Source -
Bernhard’s narrators often live abroad, are forced to return to Austria and confront their hatred of their motherland. Moya’s narrator, too, lives abroad, in Montreal. “I left,” he says, “because I never accepted the macabre joke of being destined to be born in this place.” The joke, for the reader, lies in the breathlessness of his assault on El Salvador. Indeed, it is impossible not to laugh, if only from sheer exhaustion. His indictments compound and spin out into manifestations of their own bombast. Vega tells his interlocutor that El Salvador “is a hallucination…it only exists because of it crimes.” Crimes here are shorthand for the atrocities associated with the twelve-year Salvadoran civil war. Because of these crimes, and because of the country, this slim book also exists.

Edgardo Vega lives the life of a grateful expatriate. An art history professor at McGill University, his Canadian passport immunizes him from the indignities visited on émigré Salvadorans. “Even so,” Vega says, “I came because my mother died, Moya, the death of my mother is the only reason I felt obliged to return to this filthy pit.”

Written task 1 -
Copy the review passage above word for word.

Provided data -
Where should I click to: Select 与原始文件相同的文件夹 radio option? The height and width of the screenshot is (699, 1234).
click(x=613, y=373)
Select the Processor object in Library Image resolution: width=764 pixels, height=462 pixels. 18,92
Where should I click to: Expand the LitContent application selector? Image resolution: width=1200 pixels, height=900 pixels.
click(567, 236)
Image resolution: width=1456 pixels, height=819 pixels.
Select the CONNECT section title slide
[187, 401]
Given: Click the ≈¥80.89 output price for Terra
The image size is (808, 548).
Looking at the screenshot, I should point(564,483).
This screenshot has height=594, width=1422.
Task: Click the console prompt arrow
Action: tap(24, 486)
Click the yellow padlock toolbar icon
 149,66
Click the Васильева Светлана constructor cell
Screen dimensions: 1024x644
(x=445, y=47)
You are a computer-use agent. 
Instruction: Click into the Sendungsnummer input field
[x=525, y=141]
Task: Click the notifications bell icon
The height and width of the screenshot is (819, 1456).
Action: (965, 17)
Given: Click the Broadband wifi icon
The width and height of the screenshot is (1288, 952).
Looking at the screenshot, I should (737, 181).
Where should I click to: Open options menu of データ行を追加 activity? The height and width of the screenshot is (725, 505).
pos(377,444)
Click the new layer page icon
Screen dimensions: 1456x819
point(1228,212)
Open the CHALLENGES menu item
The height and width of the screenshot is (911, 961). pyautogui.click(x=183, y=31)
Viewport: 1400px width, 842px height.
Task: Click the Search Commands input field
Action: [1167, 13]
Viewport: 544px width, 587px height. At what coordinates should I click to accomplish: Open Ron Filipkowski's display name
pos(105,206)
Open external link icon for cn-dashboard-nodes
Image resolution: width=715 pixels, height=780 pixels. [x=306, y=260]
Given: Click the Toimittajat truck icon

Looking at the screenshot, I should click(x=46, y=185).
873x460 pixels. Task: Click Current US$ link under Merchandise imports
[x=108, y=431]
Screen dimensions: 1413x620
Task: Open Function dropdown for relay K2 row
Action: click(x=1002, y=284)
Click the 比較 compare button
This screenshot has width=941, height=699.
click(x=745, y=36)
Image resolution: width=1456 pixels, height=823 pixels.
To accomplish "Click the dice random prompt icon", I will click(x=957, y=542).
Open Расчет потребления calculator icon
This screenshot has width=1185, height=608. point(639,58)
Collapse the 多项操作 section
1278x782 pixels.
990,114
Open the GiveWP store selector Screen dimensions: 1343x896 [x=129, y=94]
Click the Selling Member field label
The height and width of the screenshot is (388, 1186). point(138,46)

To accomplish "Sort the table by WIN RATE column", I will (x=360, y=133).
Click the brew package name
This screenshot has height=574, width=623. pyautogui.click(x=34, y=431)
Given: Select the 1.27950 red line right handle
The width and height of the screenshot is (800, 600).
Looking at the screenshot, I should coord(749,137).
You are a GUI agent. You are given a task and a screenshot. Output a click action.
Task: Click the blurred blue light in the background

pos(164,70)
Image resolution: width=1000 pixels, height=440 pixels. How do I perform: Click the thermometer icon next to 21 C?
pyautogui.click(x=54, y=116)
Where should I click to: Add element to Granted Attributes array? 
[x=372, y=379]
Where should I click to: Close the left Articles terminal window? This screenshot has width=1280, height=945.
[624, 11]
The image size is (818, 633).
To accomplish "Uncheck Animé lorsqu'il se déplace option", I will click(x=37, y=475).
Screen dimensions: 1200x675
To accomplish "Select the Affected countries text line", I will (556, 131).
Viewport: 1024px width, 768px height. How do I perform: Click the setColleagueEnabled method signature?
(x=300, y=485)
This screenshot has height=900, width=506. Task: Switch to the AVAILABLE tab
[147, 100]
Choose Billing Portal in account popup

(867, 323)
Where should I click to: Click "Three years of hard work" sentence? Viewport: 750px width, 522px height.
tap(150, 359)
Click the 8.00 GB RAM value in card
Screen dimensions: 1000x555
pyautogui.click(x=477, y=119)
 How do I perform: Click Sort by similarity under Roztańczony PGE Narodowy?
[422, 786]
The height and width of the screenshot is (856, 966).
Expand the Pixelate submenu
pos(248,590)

Written task 2 -
Render the lines of the rows above from the line with "Open external link" through the line with "Looking at the screenshot, I should click(x=46, y=185)." as a Markdown table with the columns Line and Content, numbering each line and leaving out blank lines.

Response 1 -
Bernhard’s narrators often live abroad, are forced to return to Austria and confront their hatred of their motherland. Moya’s narrator, too, lives abroad, in Montreal. “I left,” he says, “because I never accepted the macabre joke of being destined to be born in this place.” The joke, for the reader, lies in the breathlessness of his assault on El Salvador. Indeed, it is impossible not to laugh, if only from sheer exhaustion. His indictments compound and spin out into manifestations of their own bombast. Vega tells his interlocutor that El Salvador “is a hallucination…it only exists because of it crimes.” Crimes here are shorthand for the atrocities associated with the twelve-year Salvadoran civil war. Because of these crimes, and because of the country, this slim book also exists.

Edgardo Vega lives the life of a grateful expatriate. An art history professor at McGill University, his Canadian passport immunizes him from the indignities visited on émigré Salvadorans. “Even so,” Vega says, “I came because my mother died, Moya, the death of my mother is the only reason I felt obliged to return to this filthy pit.”

Response 2 -
| Line | Content |
|---|---|
| 1 | Open external link icon for cn-dashboard-nodes |
| 2 | Image resolution: width=715 pixels, height=780 pixels. [x=306, y=260] |
| 3 | Given: Click the Toimittajat truck icon |
| 4 | Looking at the screenshot, I should click(x=46, y=185). |